The “storm of the century” is one of the most powerful in Atlantic history, and the most forceful hurricane to ever hit Jamaica.

At least 34 people have been killed so far, including eight in Jamaica, and one person in the Dominican Republic. Flooding caused by the storm’s effects in Haiti, killed at least 25 people including 10 children, authorities said.

Melissa began as a tropical wave near West Africa, before gaining traction and blowing westward to the Caribbean.

A map of Hurricane Melissa’s forecasted path as of Wednesday at 8 p.m. (National Hurricane Center)

After passing over Jamaica, it made landfall in Cuba on Wednesday. It crawled across the countries with destructive winds and torrential rainfall before passing over to the Bahamas, and now headed towards Bermuda.

Surrounding areas, including the southeastern and central Bahamas and Turks and Caicos, were also at risk of a “life-threatening storm surge” and heavy rainfall, the National Hurricane Centre said.

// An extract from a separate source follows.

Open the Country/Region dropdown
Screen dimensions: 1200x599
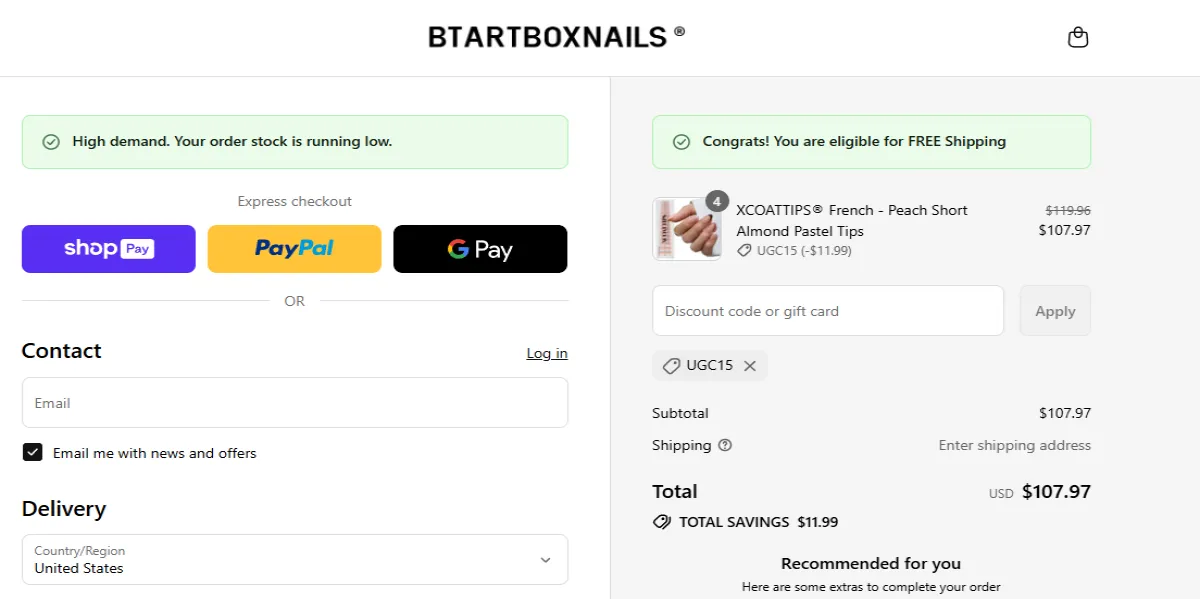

It travelled over the Bahamas as a Category 1 storm, having reached the intensity of a Category 5 over recent days.

Red Cross teams have been mobilising as Hurricane Melissa continues its trajectory across Cuba, the Dominican Republic and Haiti.

Its slow pace makes Hurricane Melissa more destructive, with sustained winds and accumulated rainfall inflicting maximum damage to the vulnerable and low-lying island. Around 70 per cent of Jamaica’s population of over 2.8 million people lives in coastal areas.

“Slow-moving major hurricanes often go down in history as some of the deadliest and most destructive storms on record,” said AccuWeather chief meteorologist Jonathan Porter. “This is a dire situation unfolding in slow motion.”

Cuban president Miguel Díaz-Canel ordered mass evacuations across the country, with at least 735,000 people being forced to leave their homes to escape the devastation. The National Hurricane Centre warned that the hurricane will inflict a “life-threatening storm surge, flash flooding and landslides”.

In the Bahamas, the government ordered evacuations of residents in the southern portions of that archipelago.

These images show the Barnett River along Montego Bay before and after Hurricane Melissa hit Jamaica (Vantor)

“Early indications are that Hurricane Melissa was a disaster of unprecedented catastrophe for the island,” Alexander Pendry, the charity’s global response manager said on Wednesday. “News is already coming through that whole communities are underwater and that the damage left by the strong winds has been devastating.”

Jamaican prime minister Andrew Holness said the country is “expecting that there would be some loss of life” in the aftermath of the event. United Cajun Navy vice-president Brian Trascher estimated that “trillions of gallons of water” would fall on Jamaica.

The UK announced £2.5m in emergency humanitarian funding for Jamaica on Tuesday, as Sir Keir Starmer described scenes from the country as “truly shocking”.

“The reports that we have had so far would include damage to hospitals, significant damage to residential property, housing and commercial property as well, and damage to our road infrastructure,” Mr Holness said. “Our country has been ravaged by Hurricane Melissa, but we will rebuild and we will do so even better than before.”

More than 500,000 residents have been left without power, with the parish of St Elizabeth in southwestern Jamaica left completely “underwater”, an official said.

Video of the airport in Montego Bay showed inundated seating areas, broken glass and collapsed ceilings.

Meteorologists at AccuWeather said Melissa ranked as the third most intense hurricane observed in the Caribbean, after Wilma in 2005 and Gilbert in 1988 – the last major storm to make landfall in Jamaica.